■ Supplied material:
★ ★ ★ ★ ★ ★ ★
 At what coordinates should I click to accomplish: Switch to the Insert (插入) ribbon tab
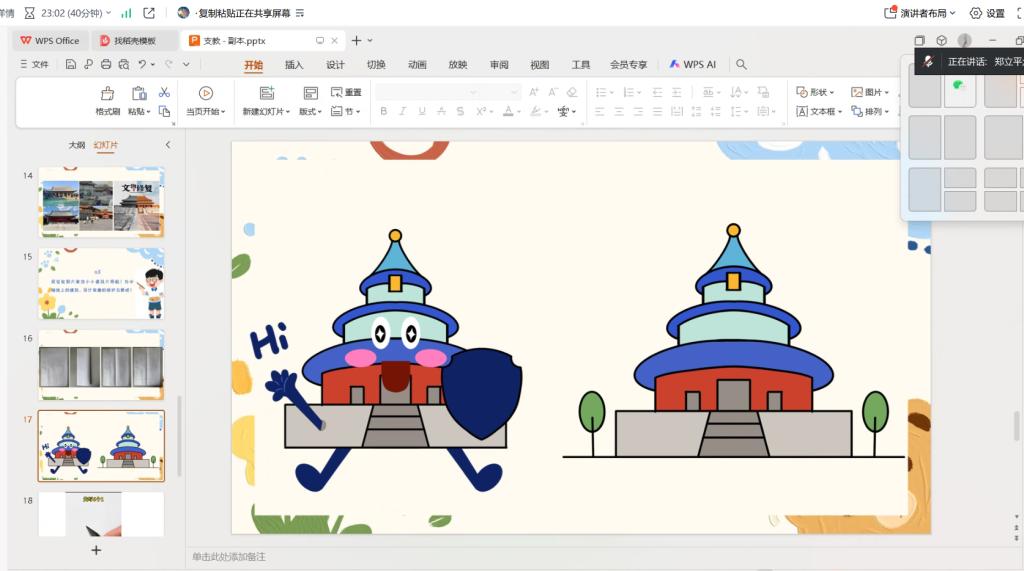point(294,65)
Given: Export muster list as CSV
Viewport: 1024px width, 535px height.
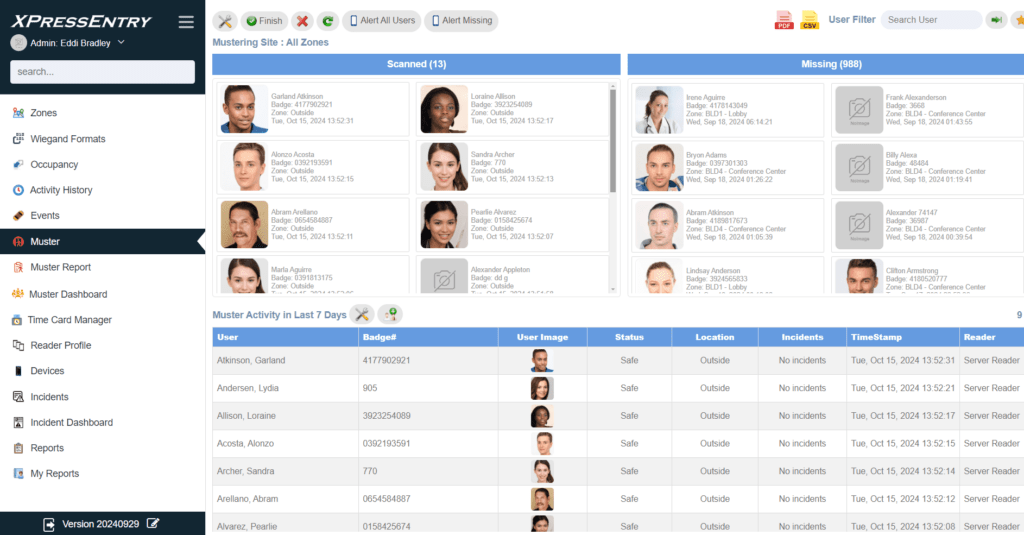Looking at the screenshot, I should click(x=810, y=20).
★ ★ ★ ★ ★ ★ ★
■ Task prompt: Swap "muster list" for "crew roster" in the material above, changing nothing else, and write it out again with the pictures left out.

■ The solution:
 At what coordinates should I click to accomplish: Switch to the Insert (插入) ribbon tab
point(294,65)
Given: Export crew roster as CSV
Viewport: 1024px width, 535px height.
Looking at the screenshot, I should click(x=810, y=20).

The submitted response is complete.